■ **Challenge 1**:
Reproduce the passage on MySQL constraints from "You are now" to "->   CONSTRAINT pk_person PRIMARY KEY (person_id)".
■ **Challenge 2**:
Answer these questions using the passage on MySQL constraints.
(a) What name does the primary key constraint on the person_id column receive?
(b) How does the MySQL server treat check constraints?
(c) What data type does the person table definition give the street column?

■ **Given text**:
Everything in this statement should be fairly self-explanatory except for the last item; when you define your table, you need to tell the database server what column or columns will serve as the primary key for the table. You do this by creating a constraint on the table. You can add several types of constraints to a table definition. This constraint is a primary key constraint. It is created on the person_id column and given the name pk_person.

While on the topic of constraints, there is another type of constraint that would be useful for the person table. In Table 2-6, I added a third column to show the allowable values for certain columns (such as 'BR' and 'BL' for the eye_color column). Another type of constraint called a check constraint constrains the allowable values for a particular column. MySQL allows a check constraint to be attached to a column definition, as in the following:

eye_color CHAR(2) CHECK (eye_color IN ('BR','BL','GR')),

While check constraints operate as expected on most database servers, the MySQL server allows check constraints to be defined but does not enforce them. However, MySQL does provide another character data type called enum that merges the check constraint into the data type definition. Here’s what it would look like for the eye_color column definition:

eye_color ENUM('BR','BL','GR'),

Here’s how the person table definition looks with an enum data type for the eye_color column:

CREATE TABLE person
 (person_id SMALLINT UNSIGNED,
  fname VARCHAR(20),
  lname VARCHAR(20),
  eye_color ENUM('BR','BL','GR'),
  birth_date DATE,
  street VARCHAR(30),
  city VARCHAR(20),
  state VARCHAR(20),
  country VARCHAR(20),
  postal_code VARCHAR(20),
  CONSTRAINT pk_person PRIMARY KEY (person_id)
 );

Later in this chapter, you will see what happens if you try to add data to a column that violates its check constraint (or, in the case of MySQL, its enumeration values).

You are now ready to run the create table statement using the mysql command-line tool. Here’s what it looks like:

mysql> CREATE TABLE person
    ->  (person_id SMALLINT UNSIGNED,
    ->   fname VARCHAR(20),
    ->   lname VARCHAR(20),
    ->   eye_color ENUM('BR','BL','GR'),
    ->   birth_date DATE,
    ->   street VARCHAR(30),
    ->   city VARCHAR(20),
    ->   state VARCHAR(20),
    ->   country VARCHAR(20),
    ->   postal_code VARCHAR(20),
    ->   CONSTRAINT pk_person PRIMARY KEY (person_id)

■ **Raw records**:
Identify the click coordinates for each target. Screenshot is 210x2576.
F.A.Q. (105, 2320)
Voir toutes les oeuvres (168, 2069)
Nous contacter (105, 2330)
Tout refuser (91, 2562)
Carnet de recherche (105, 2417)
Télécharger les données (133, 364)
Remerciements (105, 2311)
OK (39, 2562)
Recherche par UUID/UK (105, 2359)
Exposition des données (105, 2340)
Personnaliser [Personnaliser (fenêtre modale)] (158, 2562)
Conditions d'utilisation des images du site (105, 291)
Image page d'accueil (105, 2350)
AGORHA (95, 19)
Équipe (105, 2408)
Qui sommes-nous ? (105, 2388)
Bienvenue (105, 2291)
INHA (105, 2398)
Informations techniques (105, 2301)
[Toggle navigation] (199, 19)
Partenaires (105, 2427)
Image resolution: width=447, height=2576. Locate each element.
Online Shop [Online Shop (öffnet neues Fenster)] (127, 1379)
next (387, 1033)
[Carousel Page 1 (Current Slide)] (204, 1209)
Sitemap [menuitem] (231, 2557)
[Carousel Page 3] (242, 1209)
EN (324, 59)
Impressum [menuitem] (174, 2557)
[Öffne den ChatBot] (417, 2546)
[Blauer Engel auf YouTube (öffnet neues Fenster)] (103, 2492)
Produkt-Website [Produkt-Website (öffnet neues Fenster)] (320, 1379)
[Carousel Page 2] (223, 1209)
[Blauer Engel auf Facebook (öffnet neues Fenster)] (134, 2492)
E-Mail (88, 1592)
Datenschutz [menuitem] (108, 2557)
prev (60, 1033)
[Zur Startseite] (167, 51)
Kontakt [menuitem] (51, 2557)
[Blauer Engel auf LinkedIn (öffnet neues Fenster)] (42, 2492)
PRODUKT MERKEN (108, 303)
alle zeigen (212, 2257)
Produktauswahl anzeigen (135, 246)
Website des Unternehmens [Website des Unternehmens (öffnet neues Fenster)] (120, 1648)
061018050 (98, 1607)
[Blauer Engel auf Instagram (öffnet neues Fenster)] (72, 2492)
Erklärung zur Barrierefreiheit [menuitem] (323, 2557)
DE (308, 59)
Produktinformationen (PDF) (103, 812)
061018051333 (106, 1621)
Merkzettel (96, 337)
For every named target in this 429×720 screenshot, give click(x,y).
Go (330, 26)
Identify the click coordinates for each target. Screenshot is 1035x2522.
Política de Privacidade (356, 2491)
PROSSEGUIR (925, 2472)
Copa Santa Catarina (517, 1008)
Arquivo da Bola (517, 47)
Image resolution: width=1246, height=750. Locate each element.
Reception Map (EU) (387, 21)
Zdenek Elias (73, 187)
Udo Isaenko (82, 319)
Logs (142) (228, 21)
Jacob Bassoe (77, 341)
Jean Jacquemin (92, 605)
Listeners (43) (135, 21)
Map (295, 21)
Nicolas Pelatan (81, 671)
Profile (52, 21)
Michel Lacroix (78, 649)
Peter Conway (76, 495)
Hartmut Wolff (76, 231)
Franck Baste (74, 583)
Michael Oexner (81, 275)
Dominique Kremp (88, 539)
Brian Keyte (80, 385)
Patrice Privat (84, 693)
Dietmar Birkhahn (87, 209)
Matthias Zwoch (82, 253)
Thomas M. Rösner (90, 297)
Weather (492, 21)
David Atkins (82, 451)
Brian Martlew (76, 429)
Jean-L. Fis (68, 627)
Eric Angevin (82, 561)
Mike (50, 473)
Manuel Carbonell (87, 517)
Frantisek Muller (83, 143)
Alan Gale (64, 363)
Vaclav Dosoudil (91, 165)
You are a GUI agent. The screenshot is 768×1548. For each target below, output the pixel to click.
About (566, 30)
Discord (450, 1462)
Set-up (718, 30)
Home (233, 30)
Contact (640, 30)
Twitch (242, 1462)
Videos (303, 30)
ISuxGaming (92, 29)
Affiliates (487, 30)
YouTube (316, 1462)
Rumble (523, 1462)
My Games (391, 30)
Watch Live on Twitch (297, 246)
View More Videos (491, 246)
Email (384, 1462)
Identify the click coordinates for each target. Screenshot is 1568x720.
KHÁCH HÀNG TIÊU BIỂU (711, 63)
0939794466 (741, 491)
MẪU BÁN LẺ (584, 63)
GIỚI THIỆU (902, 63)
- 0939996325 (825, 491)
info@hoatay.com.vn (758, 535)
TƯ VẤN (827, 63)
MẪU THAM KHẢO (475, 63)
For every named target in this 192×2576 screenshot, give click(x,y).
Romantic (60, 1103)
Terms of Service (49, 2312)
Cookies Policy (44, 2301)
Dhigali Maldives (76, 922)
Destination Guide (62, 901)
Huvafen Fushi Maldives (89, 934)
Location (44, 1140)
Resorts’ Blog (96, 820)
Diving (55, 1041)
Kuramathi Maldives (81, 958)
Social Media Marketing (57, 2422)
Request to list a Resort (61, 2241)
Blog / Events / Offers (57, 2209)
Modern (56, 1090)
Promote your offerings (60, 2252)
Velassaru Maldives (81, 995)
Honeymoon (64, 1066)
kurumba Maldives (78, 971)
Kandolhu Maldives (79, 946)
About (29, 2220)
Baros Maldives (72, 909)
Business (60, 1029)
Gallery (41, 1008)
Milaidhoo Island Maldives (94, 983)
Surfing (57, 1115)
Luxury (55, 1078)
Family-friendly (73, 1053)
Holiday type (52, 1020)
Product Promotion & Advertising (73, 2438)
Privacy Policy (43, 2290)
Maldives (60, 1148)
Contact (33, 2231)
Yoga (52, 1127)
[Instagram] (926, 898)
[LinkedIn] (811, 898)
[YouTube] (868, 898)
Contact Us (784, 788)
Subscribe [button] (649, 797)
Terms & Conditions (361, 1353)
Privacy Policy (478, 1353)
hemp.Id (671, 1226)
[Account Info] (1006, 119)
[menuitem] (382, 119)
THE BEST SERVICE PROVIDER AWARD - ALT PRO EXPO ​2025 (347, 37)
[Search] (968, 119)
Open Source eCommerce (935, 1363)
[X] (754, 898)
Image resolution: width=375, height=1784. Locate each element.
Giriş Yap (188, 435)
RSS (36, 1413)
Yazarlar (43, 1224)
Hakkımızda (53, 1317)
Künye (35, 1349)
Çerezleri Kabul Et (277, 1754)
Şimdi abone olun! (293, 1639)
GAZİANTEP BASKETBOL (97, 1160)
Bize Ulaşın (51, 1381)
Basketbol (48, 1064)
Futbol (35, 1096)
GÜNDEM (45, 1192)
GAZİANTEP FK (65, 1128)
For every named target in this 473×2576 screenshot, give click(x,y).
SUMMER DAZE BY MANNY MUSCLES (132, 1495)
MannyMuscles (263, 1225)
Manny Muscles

■ **Written response 1**:
You are now ready to run the create table statement using the mysql command-line tool. Here’s what it looks like:

mysql> CREATE TABLE person
    ->  (person_id SMALLINT UNSIGNED,
    ->   fname VARCHAR(20),
    ->   lname VARCHAR(20),
    ->   eye_color ENUM('BR','BL','GR'),
    ->   birth_date DATE,
    ->   street VARCHAR(30),
    ->   city VARCHAR(20),
    ->   state VARCHAR(20),
    ->   country VARCHAR(20),
    ->   postal_code VARCHAR(20),
    ->   CONSTRAINT pk_person PRIMARY KEY (person_id)

■ **Written response 2**:
(a) pk_person
(b) It allows check constraints to be defined but does not enforce them.
(c) VARCHAR(30)